Before I start my personal story I feel it is important to give you a few insights into the Latin American culture in which I grew up. I was born and raised in a working class family in a very small Latin American country. This country is run by a handful of affluent families that own and control most of the land, a most inequitable system. I was brought up in the Roman Catholic Church, which is a huge hierarchy of very wealthy men. Women are not permitted to become priests. They can serve as liturgical staff with limited roles and influence, but mostly, women serve as cooks, housekeepers and secretaries.

The following is a snapshot of my knowledge of some of the women in my family going back to my great-grandmothers circa the late 19th century to the present.
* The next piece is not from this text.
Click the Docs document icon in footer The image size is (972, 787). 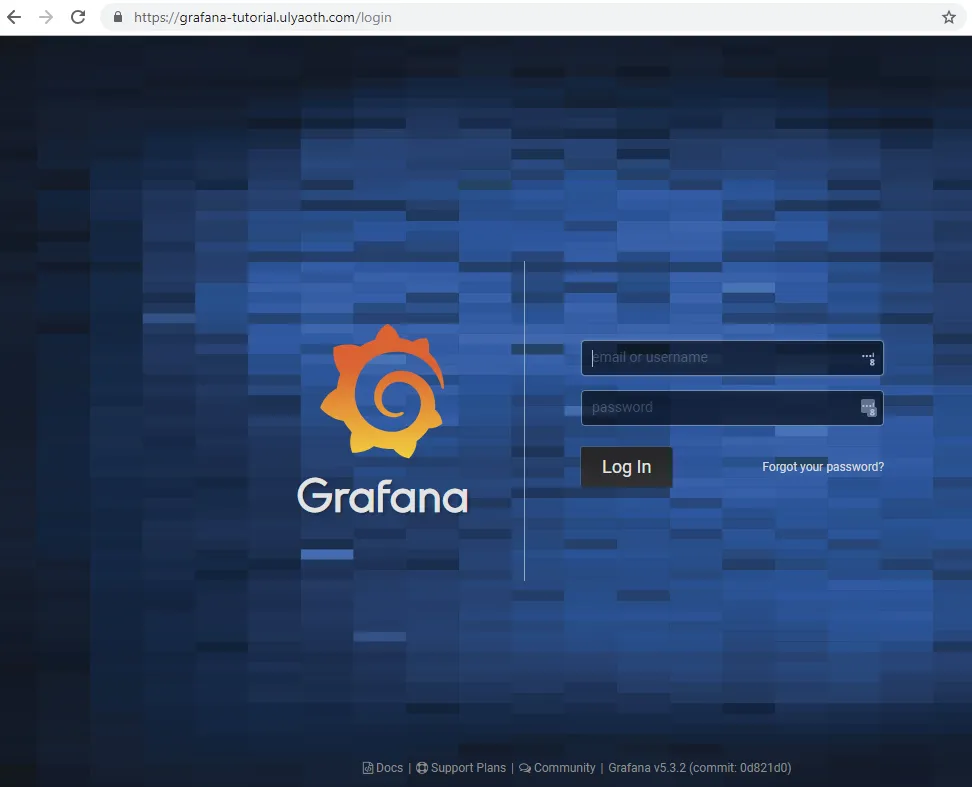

These women were subjected to emotional, educational, physical, and financial rape:

One of my great grandfathers committed my paternal great-grandmother to an insane asylum so that he could sell her lands to pay for his gambling debts. This great grandfather repeated the same offence by marrying a second time and doing the same thing with his second wife, as he had with my great-grandmother.

My other paternal great-grandmother was born and raised as a rancher's maid. The owner of the ranch considered all female children born in the compound to be his property. These young girls were to do chores as well as pleasure him and his men. She bore twelve children.

My mom was the youngest sibling and was bullied at the age of six or seven years old to carry buckets of water from the well for her oldest brother's bath. When the task was completed to her brother's satisfaction he would then throw a coin at her feet. She was taken out of school by her parents in grade three so that she could go to work to help support her family.

One of my maternal grandmother's sons appropriated her house and the rest of the property when my grandfather died and he relegated my grandmother to a shack at the back of the property. He also made serious medical decisions about my grandmother's health against other family members' wishes.

Two years ago my aunt had a stroke. Her sons took her over to her sister's house and dropped her off there (like a sack of dirty laundry for her sister to look after her), and then both brothers went over their mother's possessions, split them up and rented her apartment.

The following is my story as seen through the eyes of a girl between the ages of 10 and 14. In my family structure my father was the head of the household. Growing up I knew that there were double standards, one for my brothers and my father, and one for my mother and me. The boys had the freedom to go out with their friends, play sports and hang out.

I went to an all-girl Catholic school taught by St. Vincent nuns (the nuns wore the head-dress like the flying nun on TV). The nuns taught me that girls must never shame their families and always respect their parents. This ingraining by the nuns only contributed to confusion and feelings of fear about hormones bubbling up in puberty and maidenhood. Washing dishes, laundry, cleaning house and cooking were part of my chores. We had no indoor plumbing. So washing dishes was a chore in itself as I had to bring water from the tap outside and heat it up on the kerosene stove. Clothes were washed outside in a tub, and hung on the line to dry. My mom would later iron them.

My home was a very humble place. The structure was brick and the roof was made of tin sheets that would leak during a rainstorm. My mom was obsessed with cleanliness and our house was spotless. I used to scrub the tile floors every day after lunchtime with bleach.

Both my parents worked very hard outside the home. My mom worked in a textile factory from the time she was fifteen years old, and my dad worked in the city's central fruit and vegetable market for twelve to fifteen hours a day. My father started to work at a very young age, and at fourteen he was working full time. My mother was very proud that she and my father could provide great food, nice comfortable furniture, and good clothing as well as private school up to grade five for me and my brother until grade two. After that we had to attend public school. Since my mom worked, I was expected to help with the bulk of the house chores and to look after a young sibling.

My parents had a dream that they were going to build a house on a piece of land that they had purchased. But my mom was disappointed that they could not manage to save enough money to start to build the house. Almost every weekend, we would walk over to the plot of land and dream of the house that we would build on it. We watched as other homes were being built around it.

In 1968, many of my mother's co-workers began to travel to New Jersey to find work in textile factories. My mother is a go-getter and a very courageous woman and began to work on my dad to see if maybe we could do the same thing, that is go to North America for a few years, work, save some money and come back to build our dream house. Our dream house would consist of a solid brick structure and indoor plumbing with our own garden. In November of '68 my father arrived in Montreal, and we followed the following September to Toronto. My life as an immigrant teenager begins.